═══ STUDY MATERIAL ═══
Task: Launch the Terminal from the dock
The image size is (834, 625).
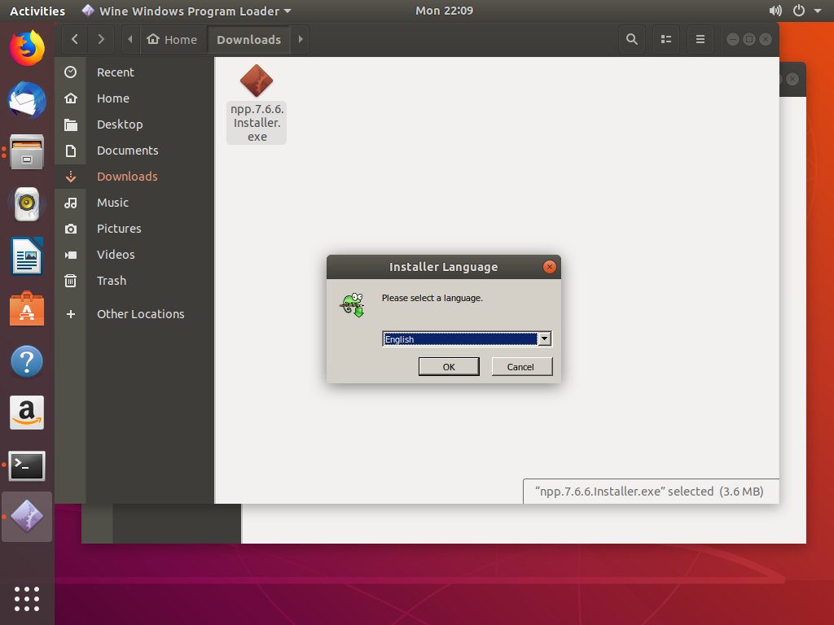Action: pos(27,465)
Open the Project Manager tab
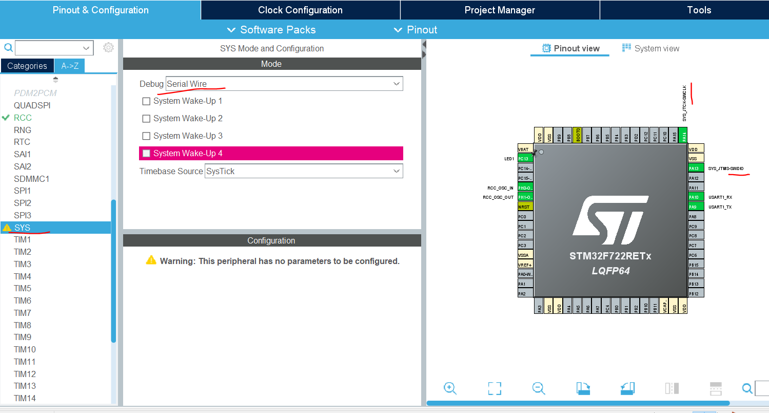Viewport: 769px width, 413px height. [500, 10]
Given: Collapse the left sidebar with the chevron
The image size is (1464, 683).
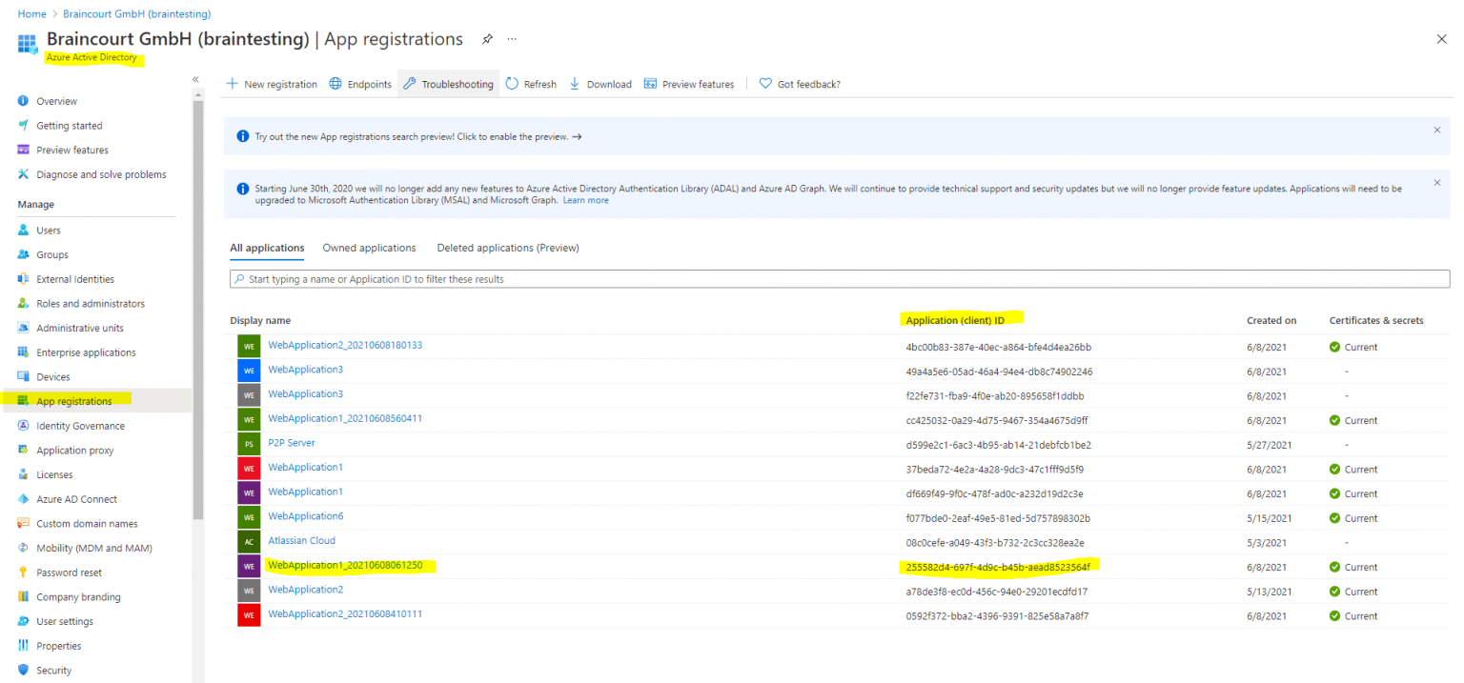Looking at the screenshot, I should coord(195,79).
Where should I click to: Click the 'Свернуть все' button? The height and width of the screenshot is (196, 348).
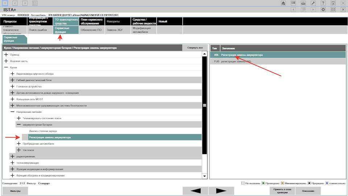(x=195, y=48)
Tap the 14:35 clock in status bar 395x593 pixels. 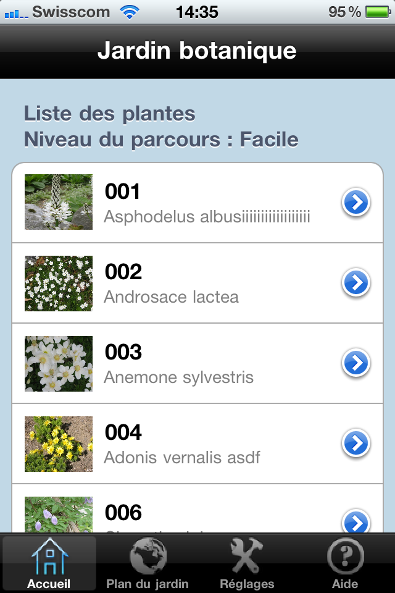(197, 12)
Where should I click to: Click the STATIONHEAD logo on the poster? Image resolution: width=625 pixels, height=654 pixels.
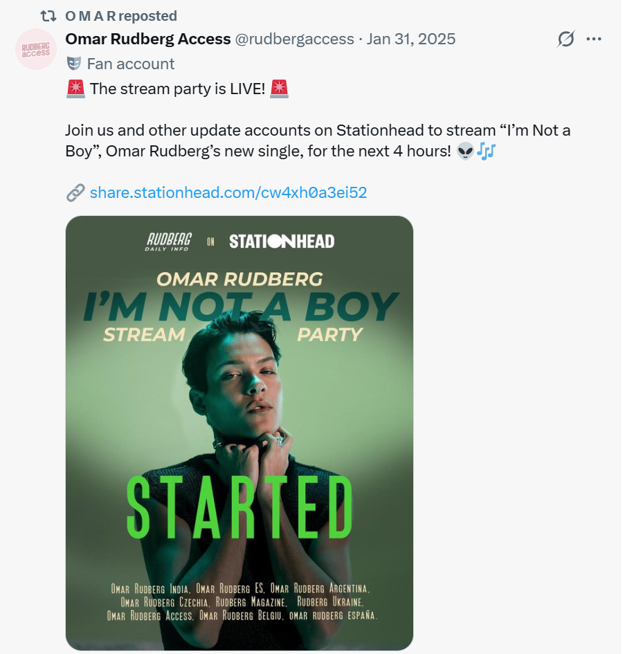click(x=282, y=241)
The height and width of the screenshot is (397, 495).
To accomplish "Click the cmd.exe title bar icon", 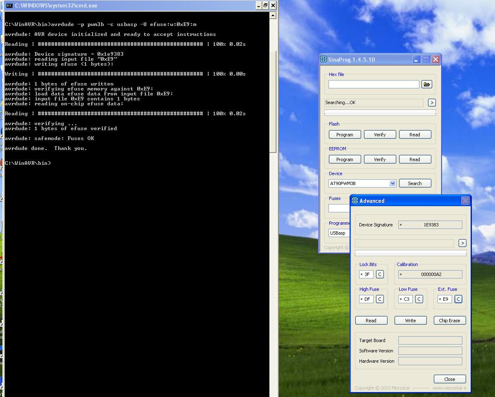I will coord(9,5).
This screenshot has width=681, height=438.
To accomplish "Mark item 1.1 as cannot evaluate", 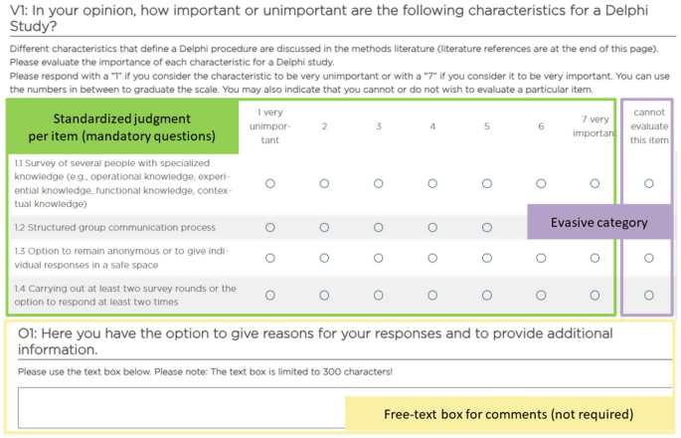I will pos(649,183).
═══
═══ STUDY MATERIAL ═══
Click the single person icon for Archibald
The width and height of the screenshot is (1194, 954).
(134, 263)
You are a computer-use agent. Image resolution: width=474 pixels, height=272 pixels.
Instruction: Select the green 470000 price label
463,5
═══
═══ STUDY MATERIAL ═══
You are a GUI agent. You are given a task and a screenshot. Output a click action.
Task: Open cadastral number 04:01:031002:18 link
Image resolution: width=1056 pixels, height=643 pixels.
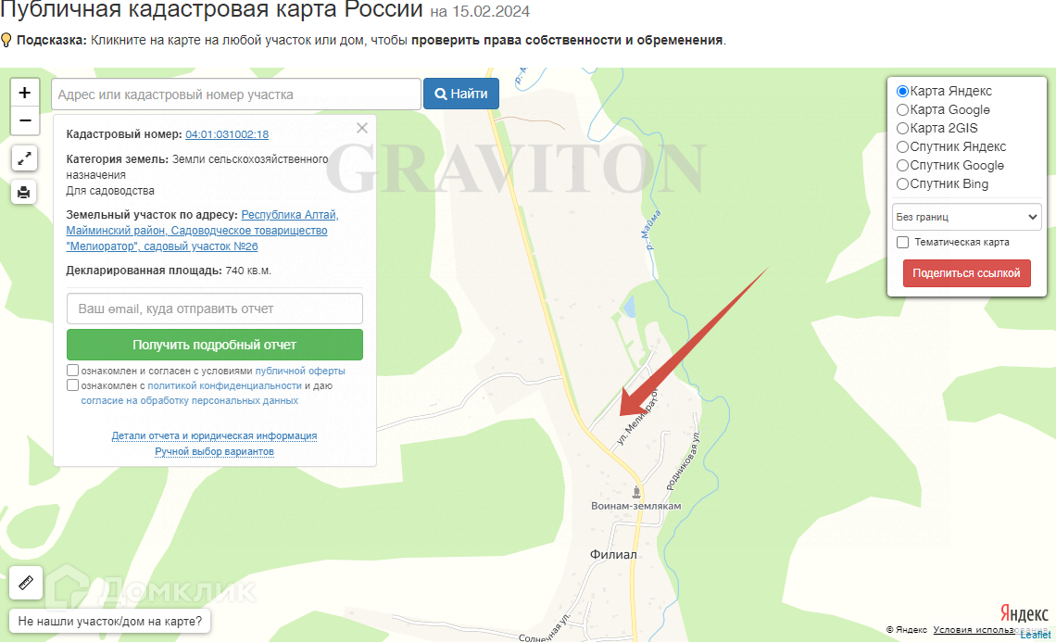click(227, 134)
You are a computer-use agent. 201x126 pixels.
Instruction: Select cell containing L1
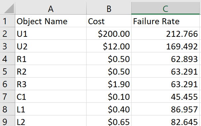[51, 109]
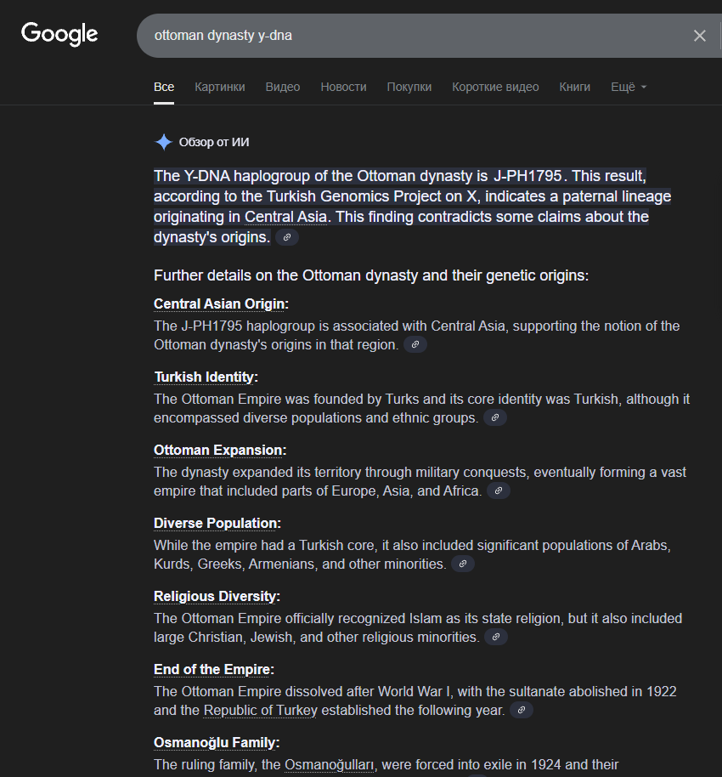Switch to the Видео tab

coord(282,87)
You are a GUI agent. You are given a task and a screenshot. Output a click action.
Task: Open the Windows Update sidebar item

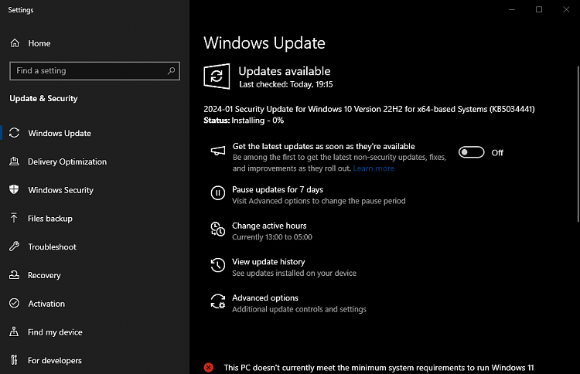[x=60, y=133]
═══
- WHAT TO PRODUCE: Copy every line from the records above that contains the word "agent".

- RESPONSE TO THIS EXERCISE:
You are a computer-use agent. Image resolution: width=474 pixels, height=272 pixels.
You are a GUI agent. You are given a task and a screenshot. Output a click action.
You are a computer-use agent. 201x126 pixels.
You are a GUI agent. You are given a task and a screenshot. Output a click action.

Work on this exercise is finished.